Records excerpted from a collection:
= Beginning of Section =
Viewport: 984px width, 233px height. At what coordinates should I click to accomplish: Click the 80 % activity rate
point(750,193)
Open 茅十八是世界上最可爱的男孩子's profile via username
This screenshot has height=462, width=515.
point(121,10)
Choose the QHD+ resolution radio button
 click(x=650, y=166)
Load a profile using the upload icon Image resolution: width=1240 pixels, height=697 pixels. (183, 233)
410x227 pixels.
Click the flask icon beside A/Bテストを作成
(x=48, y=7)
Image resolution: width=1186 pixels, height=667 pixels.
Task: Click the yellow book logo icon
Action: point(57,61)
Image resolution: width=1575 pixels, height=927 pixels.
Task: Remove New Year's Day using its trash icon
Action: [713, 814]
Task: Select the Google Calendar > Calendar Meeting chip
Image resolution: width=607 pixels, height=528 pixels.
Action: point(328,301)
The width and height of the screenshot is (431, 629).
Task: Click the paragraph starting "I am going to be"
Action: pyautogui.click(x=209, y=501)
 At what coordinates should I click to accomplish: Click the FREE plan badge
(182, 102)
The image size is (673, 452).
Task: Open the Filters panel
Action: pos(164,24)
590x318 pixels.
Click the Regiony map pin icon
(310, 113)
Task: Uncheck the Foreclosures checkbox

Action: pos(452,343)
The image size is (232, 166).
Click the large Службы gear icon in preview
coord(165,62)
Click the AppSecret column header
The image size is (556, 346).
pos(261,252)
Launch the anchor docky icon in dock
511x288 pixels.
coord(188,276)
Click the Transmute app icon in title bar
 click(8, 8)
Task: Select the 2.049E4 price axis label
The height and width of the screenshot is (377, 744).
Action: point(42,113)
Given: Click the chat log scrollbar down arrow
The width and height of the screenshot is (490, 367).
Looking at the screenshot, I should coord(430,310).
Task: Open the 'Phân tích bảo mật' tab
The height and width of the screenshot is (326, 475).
= End of Section =
= WHAT YOU WILL DO =
Reproduce all the data word for word.

= EXPECTED ANSWER =
Viewport: 984px width, 233px height. At what coordinates should I click to accomplish: Click the 80 % activity rate
point(750,193)
Open 茅十八是世界上最可爱的男孩子's profile via username
This screenshot has height=462, width=515.
point(121,10)
Choose the QHD+ resolution radio button
 click(x=650, y=166)
Load a profile using the upload icon Image resolution: width=1240 pixels, height=697 pixels. (183, 233)
410x227 pixels.
Click the flask icon beside A/Bテストを作成
(x=48, y=7)
Image resolution: width=1186 pixels, height=667 pixels.
Task: Click the yellow book logo icon
Action: point(57,61)
Image resolution: width=1575 pixels, height=927 pixels.
Task: Remove New Year's Day using its trash icon
Action: [713, 814]
Task: Select the Google Calendar > Calendar Meeting chip
Image resolution: width=607 pixels, height=528 pixels.
Action: point(328,301)
The width and height of the screenshot is (431, 629).
Task: Click the paragraph starting "I am going to be"
Action: pyautogui.click(x=209, y=501)
 At what coordinates should I click to accomplish: Click the FREE plan badge
(182, 102)
The image size is (673, 452).
Task: Open the Filters panel
Action: pos(164,24)
590x318 pixels.
Click the Regiony map pin icon
(310, 113)
Task: Uncheck the Foreclosures checkbox

Action: pos(452,343)
The image size is (232, 166).
Click the large Службы gear icon in preview
coord(165,62)
Click the AppSecret column header
The image size is (556, 346).
pos(261,252)
Launch the anchor docky icon in dock
511x288 pixels.
coord(188,276)
Click the Transmute app icon in title bar
 click(8, 8)
Task: Select the 2.049E4 price axis label
The height and width of the screenshot is (377, 744).
Action: point(42,113)
Given: Click the chat log scrollbar down arrow
The width and height of the screenshot is (490, 367).
Looking at the screenshot, I should coord(430,310).
Task: Open the 'Phân tích bảo mật' tab
The height and width of the screenshot is (326, 475).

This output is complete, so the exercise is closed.